• Problem statement
Lines from the beginning of the data below through the one containing "Environnement (622, 317)" are to be printed exactly as they appear.

- - - - - - -

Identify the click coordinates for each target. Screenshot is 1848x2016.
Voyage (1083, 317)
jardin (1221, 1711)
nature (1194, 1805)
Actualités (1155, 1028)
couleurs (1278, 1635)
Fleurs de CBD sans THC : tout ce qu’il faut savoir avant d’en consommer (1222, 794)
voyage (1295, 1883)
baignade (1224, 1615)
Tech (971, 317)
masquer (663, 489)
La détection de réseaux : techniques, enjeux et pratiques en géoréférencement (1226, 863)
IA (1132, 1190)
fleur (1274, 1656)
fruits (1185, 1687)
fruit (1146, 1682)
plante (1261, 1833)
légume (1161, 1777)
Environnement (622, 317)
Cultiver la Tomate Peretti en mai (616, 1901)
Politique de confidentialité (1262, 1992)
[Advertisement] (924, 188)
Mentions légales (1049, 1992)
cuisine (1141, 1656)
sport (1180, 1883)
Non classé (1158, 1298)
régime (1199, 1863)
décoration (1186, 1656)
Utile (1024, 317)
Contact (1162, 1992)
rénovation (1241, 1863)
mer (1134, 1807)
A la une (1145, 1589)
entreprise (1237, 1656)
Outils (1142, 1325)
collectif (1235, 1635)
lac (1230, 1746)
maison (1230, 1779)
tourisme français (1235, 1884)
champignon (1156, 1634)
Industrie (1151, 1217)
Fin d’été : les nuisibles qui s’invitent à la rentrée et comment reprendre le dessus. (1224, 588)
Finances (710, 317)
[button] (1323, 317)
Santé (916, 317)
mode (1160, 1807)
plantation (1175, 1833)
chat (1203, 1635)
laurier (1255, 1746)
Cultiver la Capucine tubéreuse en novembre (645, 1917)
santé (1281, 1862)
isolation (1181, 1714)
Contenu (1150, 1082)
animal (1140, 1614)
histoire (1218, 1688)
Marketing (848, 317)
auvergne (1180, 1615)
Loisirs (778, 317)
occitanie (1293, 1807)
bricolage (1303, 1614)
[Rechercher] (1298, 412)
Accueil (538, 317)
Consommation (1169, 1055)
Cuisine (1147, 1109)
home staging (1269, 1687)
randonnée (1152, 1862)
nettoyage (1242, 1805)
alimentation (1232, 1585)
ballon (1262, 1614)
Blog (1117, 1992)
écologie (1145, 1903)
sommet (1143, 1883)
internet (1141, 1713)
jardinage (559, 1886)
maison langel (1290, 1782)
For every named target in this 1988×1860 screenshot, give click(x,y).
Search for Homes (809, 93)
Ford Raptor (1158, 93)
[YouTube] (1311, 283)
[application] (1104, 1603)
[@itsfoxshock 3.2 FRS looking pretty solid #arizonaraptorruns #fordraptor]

- - - - - - -

• Result for this task
Identify the click coordinates for each target. Screenshot is 1848x2016.
Voyage (1083, 317)
jardin (1221, 1711)
nature (1194, 1805)
Actualités (1155, 1028)
couleurs (1278, 1635)
Fleurs de CBD sans THC : tout ce qu’il faut savoir avant d’en consommer (1222, 794)
voyage (1295, 1883)
baignade (1224, 1615)
Tech (971, 317)
masquer (663, 489)
La détection de réseaux : techniques, enjeux et pratiques en géoréférencement (1226, 863)
IA (1132, 1190)
fleur (1274, 1656)
fruits (1185, 1687)
fruit (1146, 1682)
plante (1261, 1833)
légume (1161, 1777)
Environnement (622, 317)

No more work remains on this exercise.